Neonchameleon
Legend
It's the Dungeons & Dragons Greatest Hits: Remastered album.
Whether or not that's a good thing is up for debate.
It's the version of D&D in which Greedo shot first, however.
It's the version of D&D in which the designers were trying to party like it's 1999. Where they decided both 3e and 4e went down blind alleys and decided to do what they'd have done with a dozen years of hindsight if they'd been Monte Cook and Co. And basically tried to produce a superior version of Zeb Cook's D&D. D&D: Greatest Hits (assuming you are mostly a fan of the 2e period).
It really really isn't either BECMI or 1e. Firstly it isn't a challenge centred game, and secondly it throws out Gygax's rigorous playtesting, allowing inanity like the Skeleton Army. oD&D and BECMI were as tightly focussed as any modern Storygame and 1E not far off. Also Gygax's playtests were rigorous, relentless, and done by a group of tabletop wargamers trying to win; there has never in the history of RPGs been a game as well playtested as oD&D - something that carried through.
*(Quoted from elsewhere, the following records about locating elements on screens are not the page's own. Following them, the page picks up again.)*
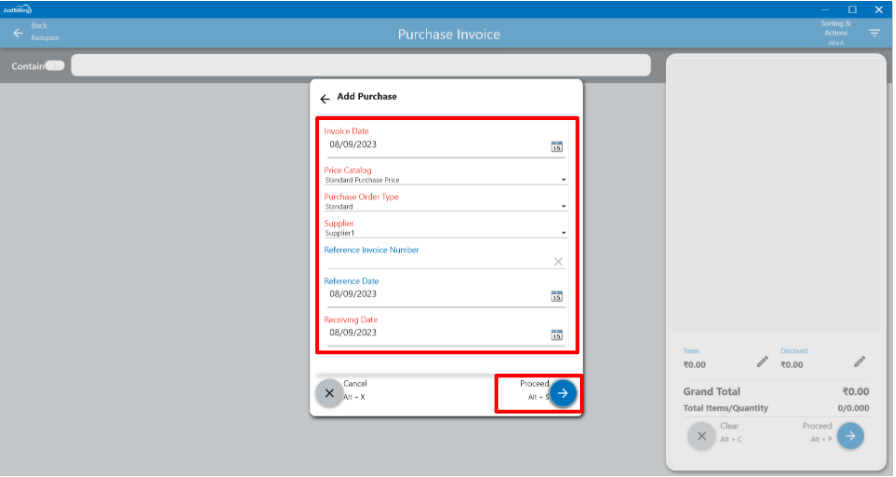
Task: Open Invoice Date calendar picker
Action: (x=557, y=146)
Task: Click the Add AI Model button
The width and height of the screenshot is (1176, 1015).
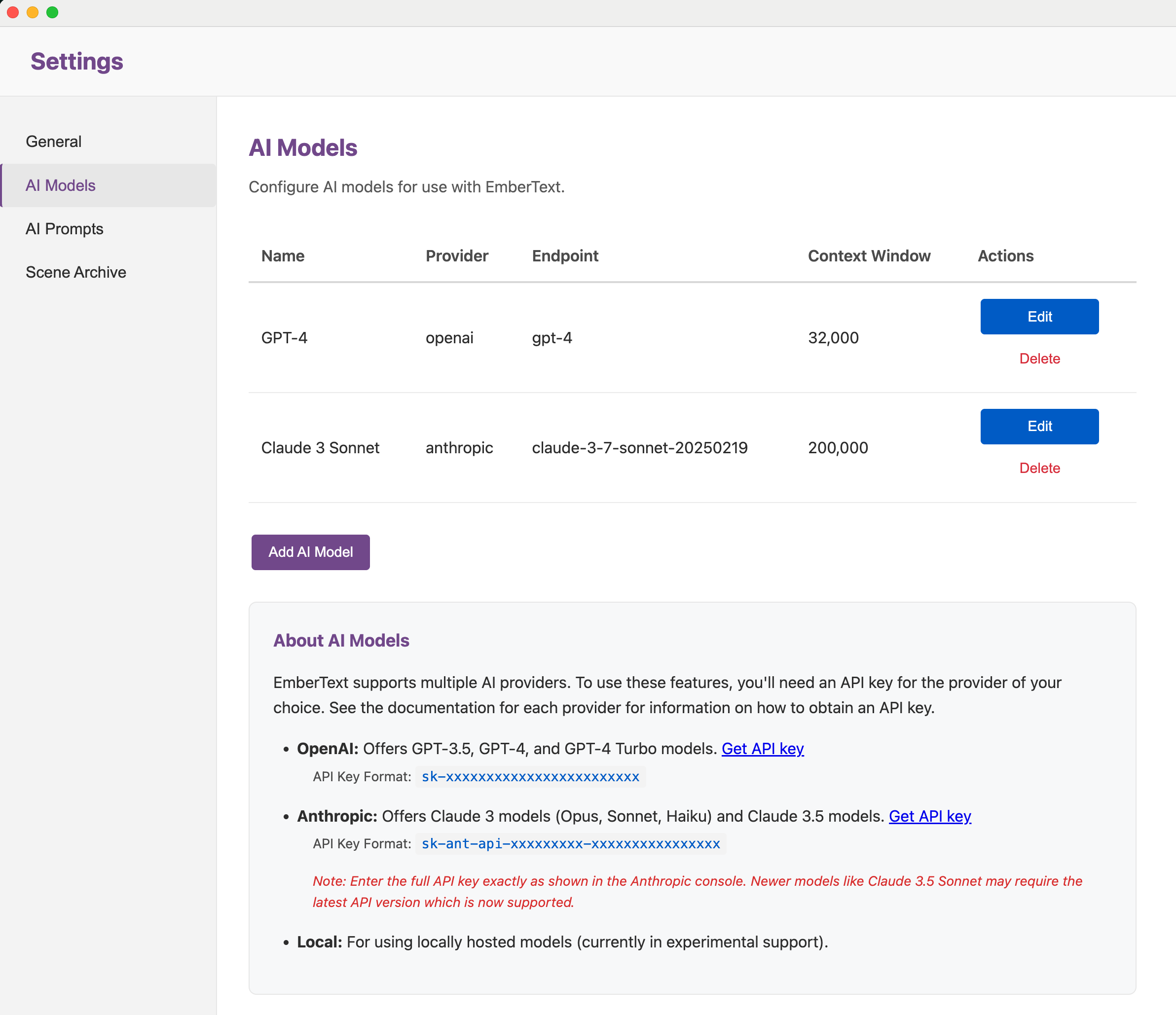Action: pyautogui.click(x=310, y=552)
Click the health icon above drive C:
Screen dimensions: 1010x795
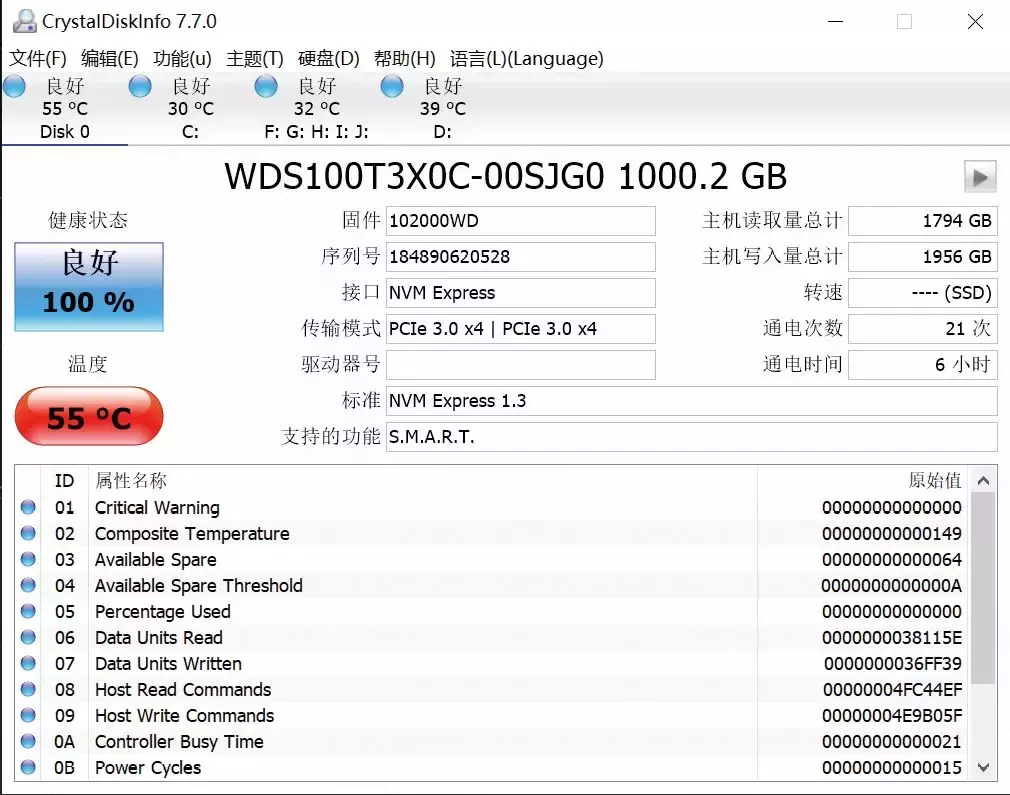click(x=140, y=87)
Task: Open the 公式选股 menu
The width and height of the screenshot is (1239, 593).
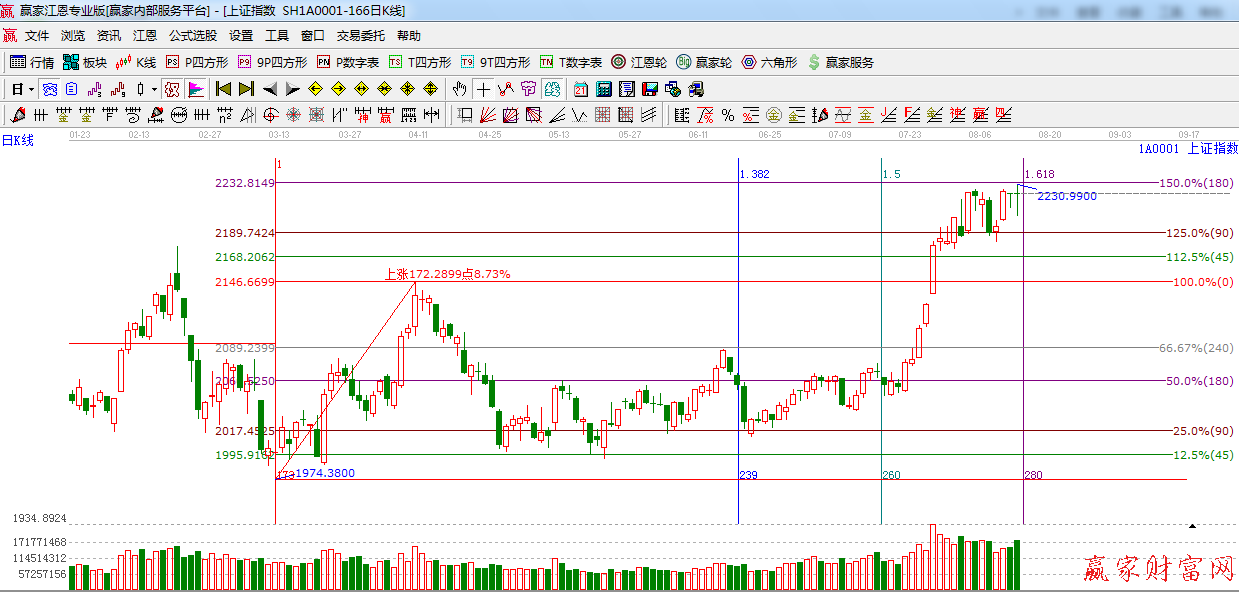Action: [192, 36]
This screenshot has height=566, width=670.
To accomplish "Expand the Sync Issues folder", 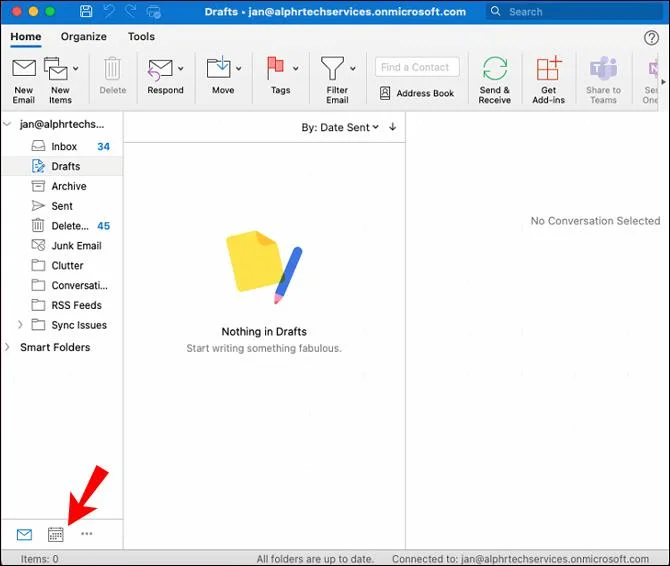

Also character creation is not exactly fast - making the challenge focussed game Gygax and Arneson wrote that much harder. It also strips the endgame out of D&D (there was a soft cap at level 10). ( [MENTION=5435]fuindordm[/MENTION] I think this answers your question?)
It also really isn't either 3e or 4e. It doesn't have the detail and the rigour available to planners that 3e gave. And it doesn't have the kinaesthetic sense and the genuine tier based growth of 4e. It's also harder to improvise with than 4e as effects are defined in terms of spells.
It's "D&D's Greatest Hits" as decided by people who thought that 2e needed some tweaks and a rewrite but was the high point of D&D rather than the period that sent TSR bust.